| Directions for this task |
Produce an exact copy of the listing.

──────── Entries supplied ────────

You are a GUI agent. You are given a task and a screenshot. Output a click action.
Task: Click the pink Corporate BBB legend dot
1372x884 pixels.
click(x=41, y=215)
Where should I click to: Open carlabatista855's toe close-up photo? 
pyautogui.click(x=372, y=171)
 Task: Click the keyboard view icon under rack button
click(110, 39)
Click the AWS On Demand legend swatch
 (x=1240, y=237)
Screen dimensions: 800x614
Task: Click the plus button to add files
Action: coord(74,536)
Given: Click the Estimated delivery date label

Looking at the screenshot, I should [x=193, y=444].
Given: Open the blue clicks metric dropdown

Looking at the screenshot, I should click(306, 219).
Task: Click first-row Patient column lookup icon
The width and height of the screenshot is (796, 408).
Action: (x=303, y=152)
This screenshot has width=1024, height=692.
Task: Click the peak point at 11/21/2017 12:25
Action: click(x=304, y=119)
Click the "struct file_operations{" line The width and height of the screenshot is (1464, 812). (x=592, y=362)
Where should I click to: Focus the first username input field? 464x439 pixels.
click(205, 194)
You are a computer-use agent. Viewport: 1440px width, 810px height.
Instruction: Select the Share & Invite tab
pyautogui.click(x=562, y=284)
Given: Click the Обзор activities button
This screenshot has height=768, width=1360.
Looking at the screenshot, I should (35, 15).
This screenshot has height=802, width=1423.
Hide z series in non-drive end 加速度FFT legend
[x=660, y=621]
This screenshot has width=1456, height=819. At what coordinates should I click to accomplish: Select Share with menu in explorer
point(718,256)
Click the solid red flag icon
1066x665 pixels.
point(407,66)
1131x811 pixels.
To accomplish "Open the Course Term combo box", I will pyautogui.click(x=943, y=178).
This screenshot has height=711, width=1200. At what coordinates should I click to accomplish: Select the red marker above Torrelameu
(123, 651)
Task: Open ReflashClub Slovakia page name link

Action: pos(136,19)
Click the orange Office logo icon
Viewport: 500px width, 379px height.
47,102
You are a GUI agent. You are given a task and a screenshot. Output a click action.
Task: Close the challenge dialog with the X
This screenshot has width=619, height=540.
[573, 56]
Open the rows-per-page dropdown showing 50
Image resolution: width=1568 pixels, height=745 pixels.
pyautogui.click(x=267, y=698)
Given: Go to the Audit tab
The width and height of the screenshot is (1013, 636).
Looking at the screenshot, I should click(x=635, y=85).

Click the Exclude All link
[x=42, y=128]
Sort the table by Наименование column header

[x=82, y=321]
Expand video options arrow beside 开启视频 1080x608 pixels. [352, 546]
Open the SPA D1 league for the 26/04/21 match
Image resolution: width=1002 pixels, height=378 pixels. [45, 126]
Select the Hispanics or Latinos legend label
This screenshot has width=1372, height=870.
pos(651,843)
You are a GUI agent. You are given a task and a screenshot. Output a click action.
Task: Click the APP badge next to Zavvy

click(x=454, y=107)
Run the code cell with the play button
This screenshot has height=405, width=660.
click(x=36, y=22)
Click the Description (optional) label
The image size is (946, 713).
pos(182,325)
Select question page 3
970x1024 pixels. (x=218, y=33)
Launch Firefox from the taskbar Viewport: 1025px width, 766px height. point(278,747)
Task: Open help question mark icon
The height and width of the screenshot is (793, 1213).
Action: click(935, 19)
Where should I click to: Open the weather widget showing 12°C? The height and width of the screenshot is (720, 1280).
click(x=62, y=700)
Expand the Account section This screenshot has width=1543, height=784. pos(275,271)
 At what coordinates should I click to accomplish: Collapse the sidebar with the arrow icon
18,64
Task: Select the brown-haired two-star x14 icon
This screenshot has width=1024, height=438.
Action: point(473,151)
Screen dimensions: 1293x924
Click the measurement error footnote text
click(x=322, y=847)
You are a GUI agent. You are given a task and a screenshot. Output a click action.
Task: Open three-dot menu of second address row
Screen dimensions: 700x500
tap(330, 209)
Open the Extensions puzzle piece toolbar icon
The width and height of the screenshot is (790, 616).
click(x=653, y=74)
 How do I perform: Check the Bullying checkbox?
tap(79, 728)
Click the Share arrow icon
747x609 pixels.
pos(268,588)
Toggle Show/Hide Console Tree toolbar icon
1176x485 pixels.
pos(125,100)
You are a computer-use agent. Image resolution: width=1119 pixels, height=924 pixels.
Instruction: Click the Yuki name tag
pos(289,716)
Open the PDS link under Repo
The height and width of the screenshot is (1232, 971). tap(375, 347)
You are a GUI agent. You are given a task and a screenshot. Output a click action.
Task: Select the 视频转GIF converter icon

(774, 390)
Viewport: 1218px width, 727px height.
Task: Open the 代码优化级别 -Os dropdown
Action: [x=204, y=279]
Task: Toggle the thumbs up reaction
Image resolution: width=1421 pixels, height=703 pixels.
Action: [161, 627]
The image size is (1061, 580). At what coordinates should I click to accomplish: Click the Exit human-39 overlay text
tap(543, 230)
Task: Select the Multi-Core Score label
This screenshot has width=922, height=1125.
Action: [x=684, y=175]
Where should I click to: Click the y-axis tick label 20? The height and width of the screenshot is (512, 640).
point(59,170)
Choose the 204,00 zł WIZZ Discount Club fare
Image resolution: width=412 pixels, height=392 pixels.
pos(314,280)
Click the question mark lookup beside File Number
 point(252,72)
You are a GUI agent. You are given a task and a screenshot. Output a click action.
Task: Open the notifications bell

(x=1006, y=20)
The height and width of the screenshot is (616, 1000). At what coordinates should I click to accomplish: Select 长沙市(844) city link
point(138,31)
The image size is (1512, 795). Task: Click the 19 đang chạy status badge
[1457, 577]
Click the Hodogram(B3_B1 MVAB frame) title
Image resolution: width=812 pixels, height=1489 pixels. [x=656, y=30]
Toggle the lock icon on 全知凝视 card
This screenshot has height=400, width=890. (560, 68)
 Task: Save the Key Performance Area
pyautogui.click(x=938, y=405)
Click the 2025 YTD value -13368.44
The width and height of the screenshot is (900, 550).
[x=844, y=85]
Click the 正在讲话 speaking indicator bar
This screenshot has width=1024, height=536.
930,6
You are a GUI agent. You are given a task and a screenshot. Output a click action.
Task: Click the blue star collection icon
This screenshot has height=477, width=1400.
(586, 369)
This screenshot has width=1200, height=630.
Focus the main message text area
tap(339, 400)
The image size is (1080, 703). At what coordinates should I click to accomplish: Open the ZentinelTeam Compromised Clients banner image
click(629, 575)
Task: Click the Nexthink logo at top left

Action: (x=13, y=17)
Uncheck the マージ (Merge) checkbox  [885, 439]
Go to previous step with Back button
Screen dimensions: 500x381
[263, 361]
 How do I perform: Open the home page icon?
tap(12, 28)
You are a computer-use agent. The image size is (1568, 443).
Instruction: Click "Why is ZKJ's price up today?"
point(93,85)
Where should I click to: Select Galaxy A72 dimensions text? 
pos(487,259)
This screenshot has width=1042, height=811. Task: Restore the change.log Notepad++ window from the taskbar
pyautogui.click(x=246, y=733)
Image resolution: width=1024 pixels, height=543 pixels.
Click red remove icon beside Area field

────────

| Written reply |
You are a GUI agent. You are given a task and a screenshot. Output a click action.
Task: Click the pink Corporate BBB legend dot
1372x884 pixels.
click(x=41, y=215)
Where should I click to: Open carlabatista855's toe close-up photo? 
pyautogui.click(x=372, y=171)
 Task: Click the keyboard view icon under rack button
click(110, 39)
Click the AWS On Demand legend swatch
 (x=1240, y=237)
Screen dimensions: 800x614
Task: Click the plus button to add files
Action: coord(74,536)
Given: Click the Estimated delivery date label

Looking at the screenshot, I should [x=193, y=444].
Given: Open the blue clicks metric dropdown

Looking at the screenshot, I should click(306, 219).
Task: Click first-row Patient column lookup icon
The width and height of the screenshot is (796, 408).
Action: (x=303, y=152)
This screenshot has width=1024, height=692.
Task: Click the peak point at 11/21/2017 12:25
Action: click(x=304, y=119)
Click the "struct file_operations{" line The width and height of the screenshot is (1464, 812). (x=592, y=362)
Where should I click to: Focus the first username input field? 464x439 pixels.
click(205, 194)
You are a computer-use agent. Viewport: 1440px width, 810px height.
Instruction: Select the Share & Invite tab
pyautogui.click(x=562, y=284)
Given: Click the Обзор activities button
This screenshot has height=768, width=1360.
Looking at the screenshot, I should (35, 15).
This screenshot has height=802, width=1423.
Hide z series in non-drive end 加速度FFT legend
[x=660, y=621]
This screenshot has width=1456, height=819. At what coordinates should I click to accomplish: Select Share with menu in explorer
point(718,256)
Click the solid red flag icon
1066x665 pixels.
point(407,66)
1131x811 pixels.
To accomplish "Open the Course Term combo box", I will pyautogui.click(x=943, y=178).
This screenshot has height=711, width=1200. At what coordinates should I click to accomplish: Select the red marker above Torrelameu
(123, 651)
Task: Open ReflashClub Slovakia page name link

Action: pos(136,19)
Click the orange Office logo icon
Viewport: 500px width, 379px height.
47,102
You are a GUI agent. You are given a task and a screenshot. Output a click action.
Task: Close the challenge dialog with the X
This screenshot has width=619, height=540.
[573, 56]
Open the rows-per-page dropdown showing 50
Image resolution: width=1568 pixels, height=745 pixels.
pyautogui.click(x=267, y=698)
Given: Go to the Audit tab
The width and height of the screenshot is (1013, 636).
Looking at the screenshot, I should click(x=635, y=85).

Click the Exclude All link
[x=42, y=128]
Sort the table by Наименование column header

[x=82, y=321]
Expand video options arrow beside 开启视频 1080x608 pixels. [352, 546]
Open the SPA D1 league for the 26/04/21 match
Image resolution: width=1002 pixels, height=378 pixels. [45, 126]
Select the Hispanics or Latinos legend label
This screenshot has width=1372, height=870.
pos(651,843)
You are a GUI agent. You are given a task and a screenshot. Output a click action.
Task: Click the APP badge next to Zavvy

click(x=454, y=107)
Run the code cell with the play button
This screenshot has height=405, width=660.
click(x=36, y=22)
Click the Description (optional) label
The image size is (946, 713).
pos(182,325)
Select question page 3
970x1024 pixels. (x=218, y=33)
Launch Firefox from the taskbar Viewport: 1025px width, 766px height. point(278,747)
Task: Open help question mark icon
The height and width of the screenshot is (793, 1213).
Action: click(935, 19)
Where should I click to: Open the weather widget showing 12°C? The height and width of the screenshot is (720, 1280).
click(x=62, y=700)
Expand the Account section This screenshot has width=1543, height=784. pos(275,271)
 At what coordinates should I click to accomplish: Collapse the sidebar with the arrow icon
18,64
Task: Select the brown-haired two-star x14 icon
This screenshot has width=1024, height=438.
Action: point(473,151)
Screen dimensions: 1293x924
Click the measurement error footnote text
click(x=322, y=847)
You are a GUI agent. You are given a task and a screenshot. Output a click action.
Task: Open three-dot menu of second address row
Screen dimensions: 700x500
tap(330, 209)
Open the Extensions puzzle piece toolbar icon
The width and height of the screenshot is (790, 616).
click(x=653, y=74)
 How do I perform: Check the Bullying checkbox?
tap(79, 728)
Click the Share arrow icon
747x609 pixels.
pos(268,588)
Toggle Show/Hide Console Tree toolbar icon
1176x485 pixels.
pos(125,100)
You are a computer-use agent. Image resolution: width=1119 pixels, height=924 pixels.
Instruction: Click the Yuki name tag
pos(289,716)
Open the PDS link under Repo
The height and width of the screenshot is (1232, 971). tap(375, 347)
You are a GUI agent. You are given a task and a screenshot. Output a click action.
Task: Select the 视频转GIF converter icon

(774, 390)
Viewport: 1218px width, 727px height.
Task: Open the 代码优化级别 -Os dropdown
Action: [x=204, y=279]
Task: Toggle the thumbs up reaction
Image resolution: width=1421 pixels, height=703 pixels.
Action: [161, 627]
The image size is (1061, 580). At what coordinates should I click to accomplish: Click the Exit human-39 overlay text
tap(543, 230)
Task: Select the Multi-Core Score label
This screenshot has width=922, height=1125.
Action: [x=684, y=175]
Where should I click to: Click the y-axis tick label 20? The height and width of the screenshot is (512, 640).
point(59,170)
Choose the 204,00 zł WIZZ Discount Club fare
Image resolution: width=412 pixels, height=392 pixels.
pos(314,280)
Click the question mark lookup beside File Number
 point(252,72)
You are a GUI agent. You are given a task and a screenshot. Output a click action.
Task: Open the notifications bell

(x=1006, y=20)
The height and width of the screenshot is (616, 1000). At what coordinates should I click to accomplish: Select 长沙市(844) city link
point(138,31)
The image size is (1512, 795). Task: Click the 19 đang chạy status badge
[1457, 577]
Click the Hodogram(B3_B1 MVAB frame) title
Image resolution: width=812 pixels, height=1489 pixels. [x=656, y=30]
Toggle the lock icon on 全知凝视 card
This screenshot has height=400, width=890. (560, 68)
 Task: Save the Key Performance Area
pyautogui.click(x=938, y=405)
Click the 2025 YTD value -13368.44
The width and height of the screenshot is (900, 550).
[x=844, y=85]
Click the 正在讲话 speaking indicator bar
This screenshot has width=1024, height=536.
930,6
You are a GUI agent. You are given a task and a screenshot. Output a click action.
Task: Click the blue star collection icon
This screenshot has height=477, width=1400.
(586, 369)
This screenshot has width=1200, height=630.
Focus the main message text area
tap(339, 400)
The image size is (1080, 703). At what coordinates should I click to accomplish: Open the ZentinelTeam Compromised Clients banner image
click(629, 575)
Task: Click the Nexthink logo at top left

Action: (x=13, y=17)
Uncheck the マージ (Merge) checkbox  [885, 439]
Go to previous step with Back button
Screen dimensions: 500x381
[263, 361]
 How do I perform: Open the home page icon?
tap(12, 28)
You are a computer-use agent. The image size is (1568, 443).
Instruction: Click "Why is ZKJ's price up today?"
point(93,85)
Where should I click to: Select Galaxy A72 dimensions text? 
pos(487,259)
This screenshot has width=1042, height=811. Task: Restore the change.log Notepad++ window from the taskbar
pyautogui.click(x=246, y=733)
Image resolution: width=1024 pixels, height=543 pixels.
Click red remove icon beside Area field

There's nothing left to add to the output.